Southee out, de Kock in doubt for third Test

The third Test between New Zealand and South Africa begins in Hamilton on Saturday.

Tim Southee is suffering from a hamstring injury.   -  AP

New Zealand and South Africa were both hit by injuries on Thursday, two days from the start of the third Test, with Tim Southee ruled out and Quinton de Kock in doubt. New Zealand bowling spearhead Southee has a torn hamstring while de Kock is nursing a ligament injury to the index finger on his right hand.

Southee’s injury left New Zealand sweating on the fitness of his new-ball partner Trent Boult who missed the second Test, won by South Africa by eight wickets, because of leg soreness. Boult is in the squad for the third Test and has bowled lightly in the nets this week, but has yet to pass a final fitness test, although a team spokesman said there would be no replacement called up for Southee.

The spokesman said Southee had suffered soreness towards the end of the second Test which has been confirmed as a hamstring injury. “While only a minor tear, he will not be fit for the upcoming match beginning [on] Saturday,” he said.

South African team management said a decision would be made Friday on whether influential wicketkeeper-batsman de Kock would play. He injured the finger on the final day of the second Test. Initial x-rays ruled out a fracture but continued discomfort has revealed ligament damage which could require several weeks rest.

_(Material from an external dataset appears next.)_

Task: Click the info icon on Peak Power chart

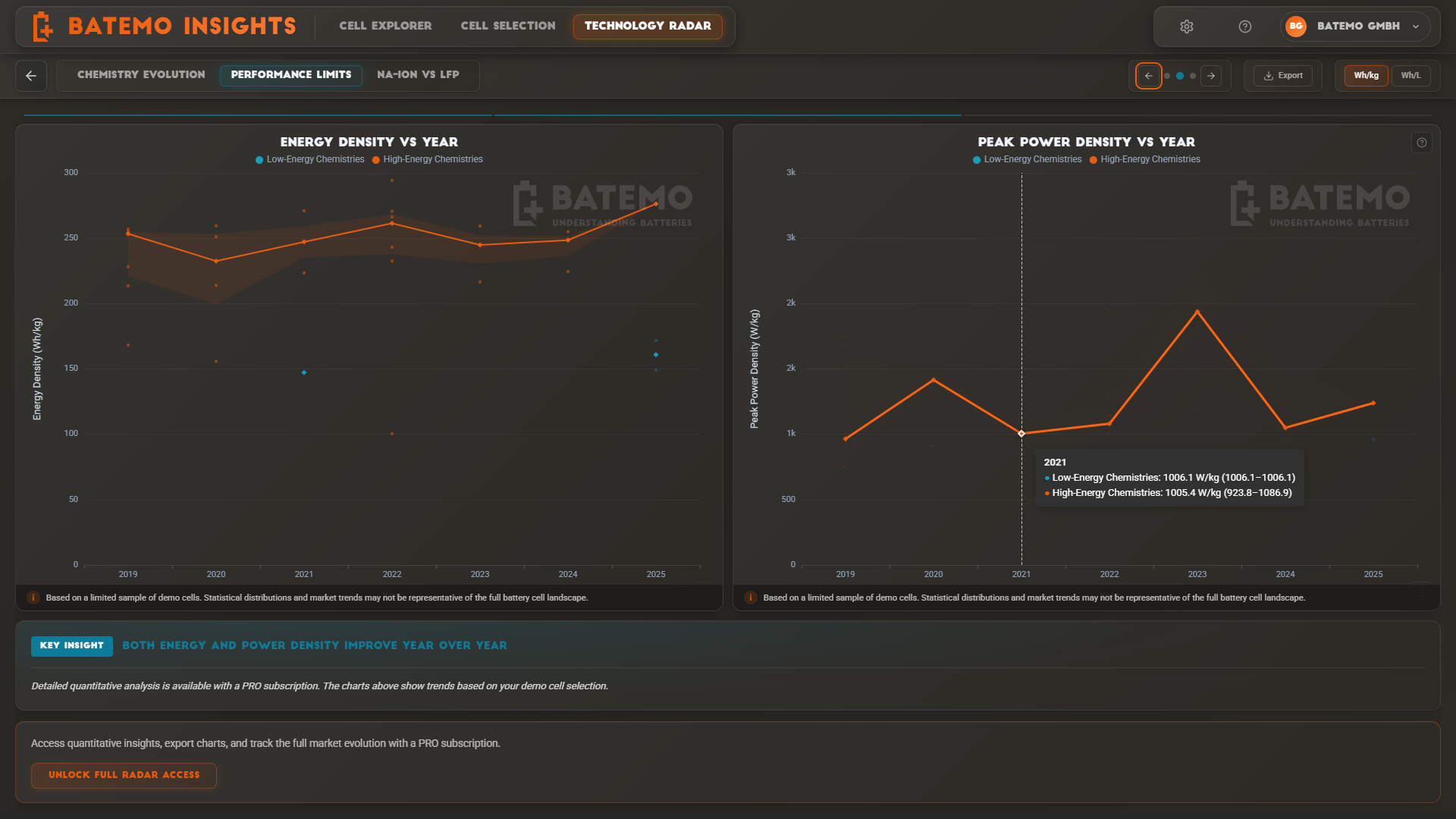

If de Kock is ruled out, Heinrich Klaasen is expected to be his replacement in what will be his debut Test. South Africa leads the three-Test series 1-0.

Complicating South Africa's team selection with the question mark over de Kock was the state of the pitch. South Africa had called in Dane Piedt as a fresh spinner before Keshav Maharaj and JP Duminy performed with distinction in Wellington but expectations of a spinner's paradise in Hamilton appeared to be unfounded.

The pitch has a typical New Zealand grass cover, which seemed at odds with coach Mike Hesson's claim that it would be unwise to do anything that would further assist South Africa's impressive seam bowling attack.

'Good wicket'

His South African counterpart, Russell Domingo, was pleased with what he saw at Seddon Park, despite having a swag of spinners at his disposal. "Everyone was saying it was going to be a dustbowl, but it doesn't look like a dustbowl at the moment... it looks a good wicket," he said, but adding he did not think South Africa had an advantage.

"I don't think we've ever had a game against New Zealand that we've gone in thinking 'we've got this'," he said. "We're on top of them, but the sides are so evenly matched, we know we're going to have a tough challenge."

New Zealand has done some serious soul searching since its Wellington humiliation when it was crushed by spinners on a seamers wicket. Opener Jeet Raval, one of the few to distinguish himself, contributing 80 of its second innings 171, maintained the drawn first Test in Dunedin showed there was not much between the two sides.

But both batsmen and bowlers had to share the blame for the second Test capitulation, he said.

"It's about being better for long periods of time. If you look at the batting and bowling sides, we can both do better," said Raval.